I never saw this before, well made operatic scene from when Sweeney recognizes that the Beggar woman is his wife, (this is really Sondheim, he is very good at what he does), his moment of recognition is expanded, time is skewed, its a convention that happens in opera all the time, a moment in time is suspended and usually things happen slower, (its why it often takes a person 12 to 15 minutes to die in an opera).
But Sweeney's madness doesn't allow for that, so his moment moves in and out of time, his Mad Scene where he finally snaps, snaps back and forth, which is why Lovett's explanation is too fast, as is her short reprise of "By the sea" We are seeing his time go in and out, and then it culminates in their waltz of shared objective again, because just live Lovett does throughout the show, she joins him in his plan and even helps him, because its mutually beneficial for her, so Sweeney plays her game, he sees that she wants him to marry her, or at lest take her away, she he pretends to acquiesce only long enough to bring her guard down and kill her. Ruthless, absolutely blood curdling.
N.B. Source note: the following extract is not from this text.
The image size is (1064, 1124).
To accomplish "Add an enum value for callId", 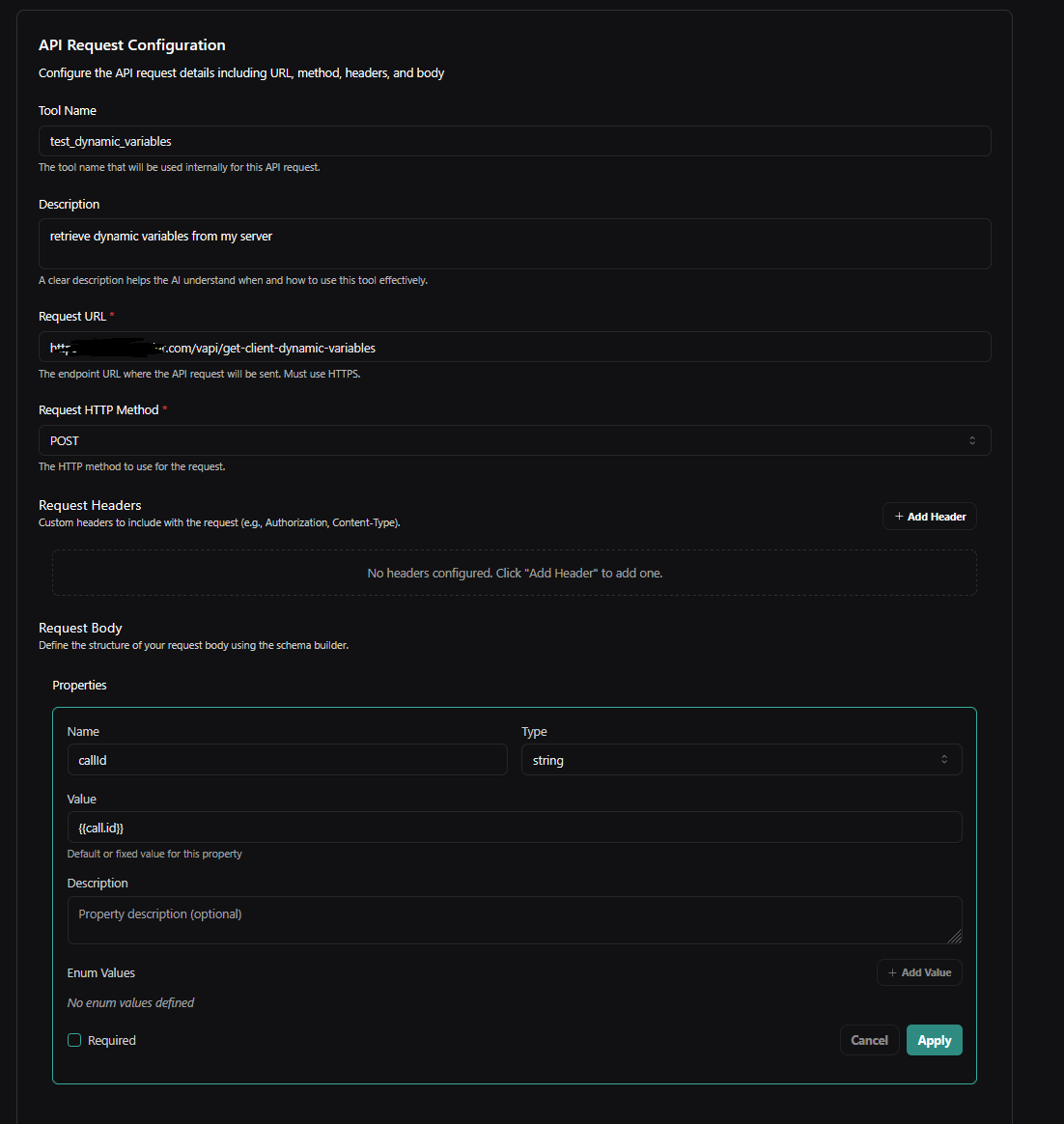I will [x=918, y=972].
These orchestrations are taking a page from the book of twentieth century opera. They are reinventing these works with that aesthetic, or at least that is my belief. Many twentieth century composers opt to have small or chamber orchestras as their main musical counterpart to the singers. It also speaks to how composers and orchestrators think of singers when it comes to opera and musical theater. Usually in opera, singers are musicians, and in musical theater, the musicians are musicians and the singers are usually the actors, that's a definite division. Because opera composers and orchestrators often include the singer in the overall musical texture of a piece, as opposed to a process where a composer or an orchestrator writes or arranges a piece and then places the vocal line around it. or writes a vocal line and then writes an orchestral accompaniment around it.
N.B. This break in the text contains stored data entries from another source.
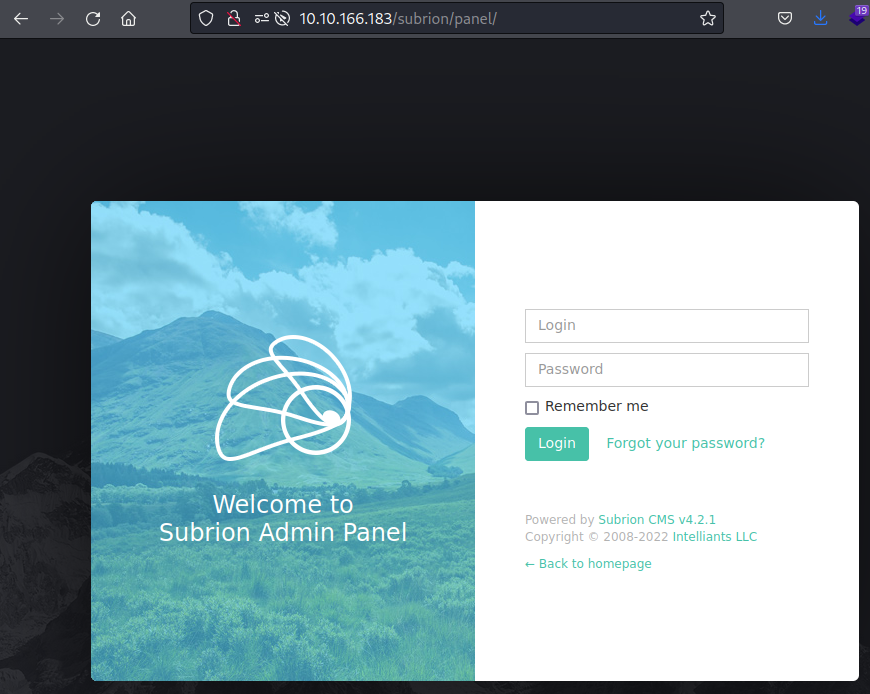Navigate back with the back arrow

point(21,18)
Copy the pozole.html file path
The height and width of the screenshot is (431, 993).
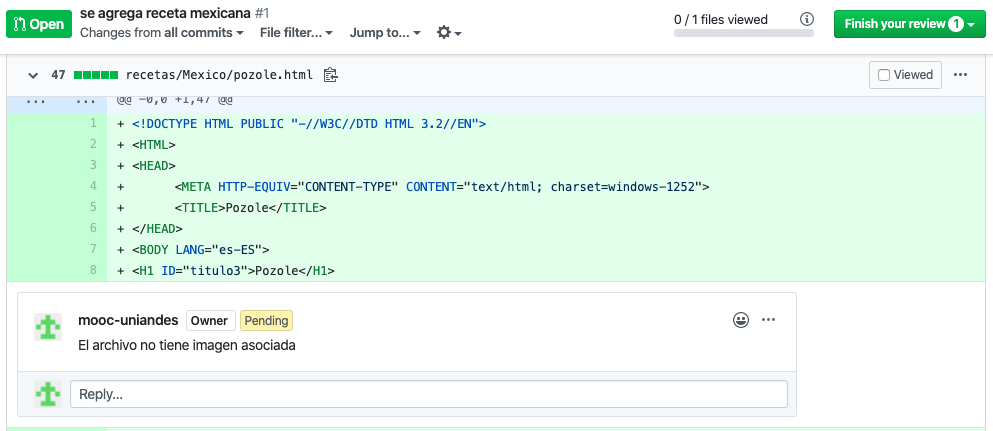(x=330, y=75)
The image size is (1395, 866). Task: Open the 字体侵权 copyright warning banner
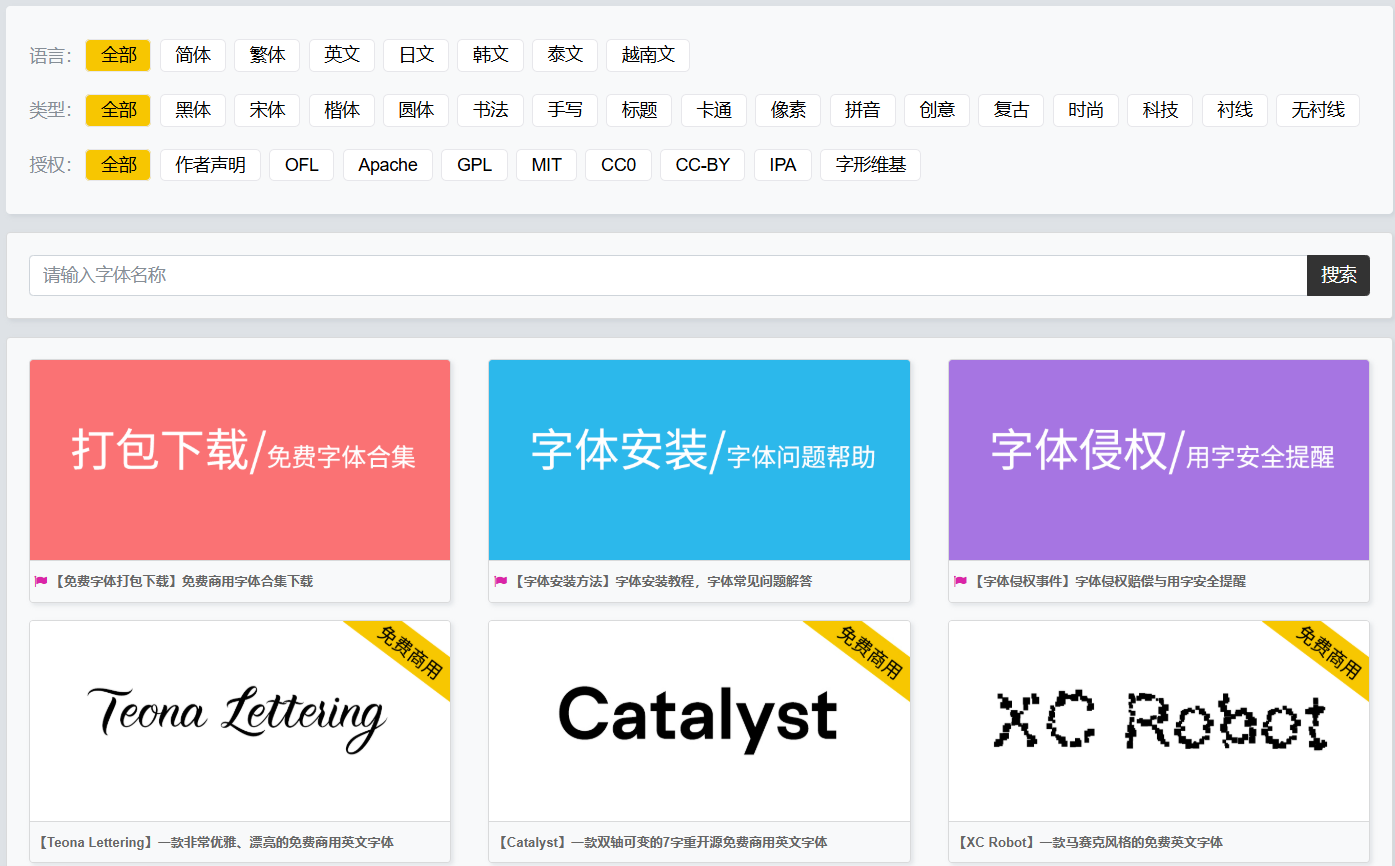point(1158,459)
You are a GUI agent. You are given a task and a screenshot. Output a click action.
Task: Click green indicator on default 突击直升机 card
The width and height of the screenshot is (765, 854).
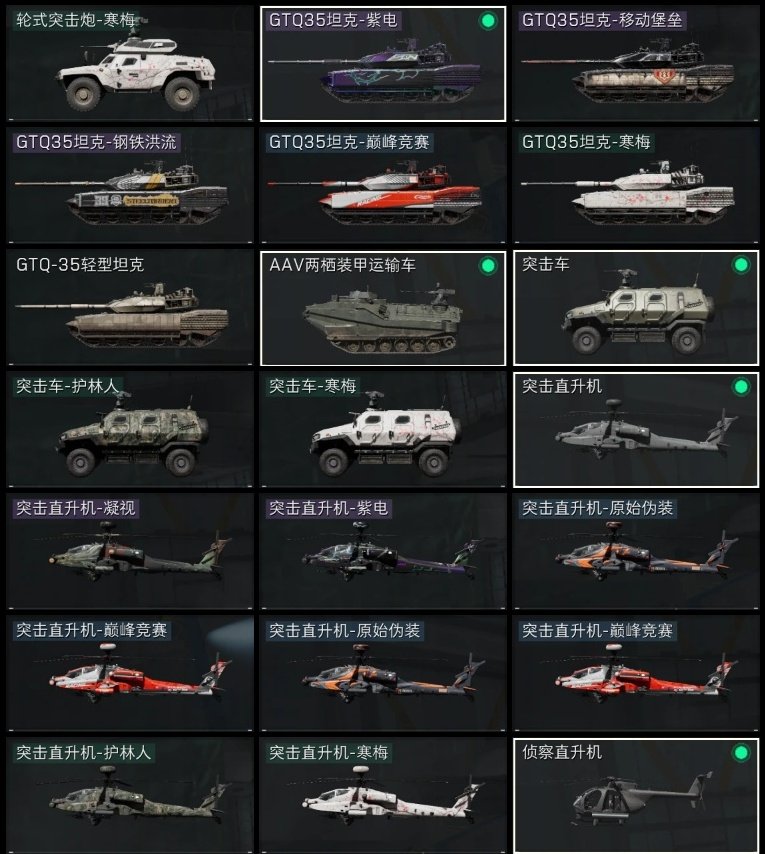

It's a really fundamentally different way of looking at vocal music, and these orchestrators are really opting to the performers are musicians, and John Doyle is explicitly demonstrating this by actually putting the musical instruments in the performers hands. It's a very strong statement, and as a musical theater performer who is now basically studying solely western art music now, I have seen both sides of it. My first love will always be musical theater, but I don't approach it the same way that I used to, and I think I'm grateful for that. I want more out of my musicals now, I listen for more, I feel I'm a more discerning listener, so the subtlety is not lost on me and these experiences are much more fulfilling for me.